Josalón era un hombre desgarbado de cuarenta y cuatro años, con una alopecia bastante considerable dada su edad. Vestía ropas humildes y roídas por el paso del tiempo. Apenas llevaba dos capas de ropa; pantalones rotos, una camisa amarillenta y un chaleco viejo, y sus huesos estaban temblorosos por el frío del amanecer. Estaba nervioso. Con frecuencia solían producirse numerosos asaltos a esta altura del camino y él, en su condición de comerciante, no sabía manejar una espada. Muy probablemente nunca en su vida tuvo oportunidad o un mínimo interés por aprender el arte de la guerra. Ni tan siquiera de blandir arma alguna.

—¡Alto, deteneos! —gritó de repente una voz entre los arbustos. Estaba amaneciendo y al parecer algunos desconocidos aguardaban con impaciencia la llegada por el camino de este cargamento—. Vamos, ¡soltad las riendas si queréis vivir!

—¿Quién sois? —preguntó asustado Josalón, sin cesar de volverse y mirar a todas partes. Pero no veía mas ramas y hojas secas caidas en el camino—, ¿qué queréis de mí?

—¡Bajad del carro si no queréis morir! —repitió aquella voz. De pronto varios desconocidos se presentaron ante él, y no aparentaban tener buenas intenciónes—... Tailo sujétale bien fuerte —le ordenó uno de los desconocidos a otro de sus hombres, mientras Josalón temblaba de miedo—. Tú —señaló a uno con el índice—, ve descargando todo en los sacos. ¡Vamos de prisa! Alguien podría vernos aquí a plena luz.

Los tres hombres no dudaron en vaciar a toda prisa el carro del bueno e inocente comerciante que no se atrevía a mediar palabra, dada la amenaza de una espada en su garganta. Estaban robándole toda su mercancía delante de sus propios ojos y a cara descubierta, pero si se le ocurría discutir o alzar la voz, podría ser su vida lo que pudiese perder.

—Cargar los sacos en los caballos —ordenó el que parecía ser el jefe. Un hombre de cabellos rubios y ojos claros de unos veintiséis años—. Y vos buen hombre, no temáis. Tomad las riendas de vuestro carruaje. Quedaos con los caballos —Comentó el joven observando a la vez que los caballos ya eran viejos, mientras propinaba a uno de ellos dos leves palmadas.
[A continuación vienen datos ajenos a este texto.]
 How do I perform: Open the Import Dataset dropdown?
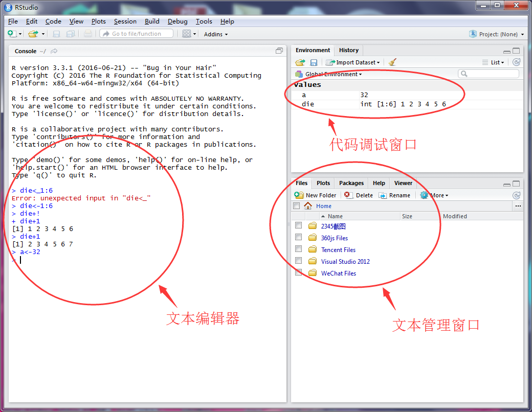pyautogui.click(x=357, y=62)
—¡Iros! —le dijo el otro de cabello castaño y rizado—. Sois libre de volver con vuestra familia.        

A juzgar por su voz parecía ser extranjero, y apenas aparentaba tener veintidós años. Ambos portaban espadas y cuchillos al igual que sus compañeros que permanecían en silencio cargando los sacos. Aquellas fueron para Josalón unas palabras de libertad que quedarían grabadas en su mente para el resto de su vida. Sin más, los tres desaparecieron entre el follaje del frondoso bosque de Kalodorn cargados con las sacas que estaban a rebosar de frutas y verduras, y abandonaron a su suerte al hombre enclenque en pleno camino, con sus derrengados caballos si…  pero con el carro vacío. Quedó tan nervioso y asustado que no daba crédito a lo que le acababa de suceder, por lo que comenzó su huída hacia la ciudadela antes que los asaltantes cambiasen de idea y decidieran volver a por el y retenerle. Por suerte el buen Josalón había salvado su vida.
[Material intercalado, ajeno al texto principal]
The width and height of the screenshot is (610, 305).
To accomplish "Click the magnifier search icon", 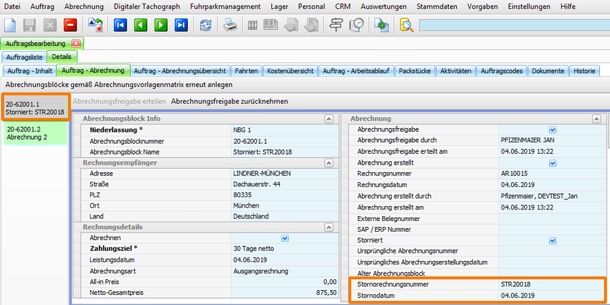I will pyautogui.click(x=406, y=26).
Nada lejos de ese lugar… en el mismo valle de Bibelot, lugar al que conduce el camino donde Josalón se encontraba…  El día ya se había puesto en marcha y todo era movimiento en la ciudadela. Los ciudadanos no cesaban de trabajar. Mujeres y niños adornaban puertas y ventanas de sus humildes casas con estandartes y banderas con las dos lunas y las dos murallas blancas sobre fondo morado de Bibelot, en honor al acontecimiento anual que comenzaría al día siguiente. El mes festivo de las dos lunas.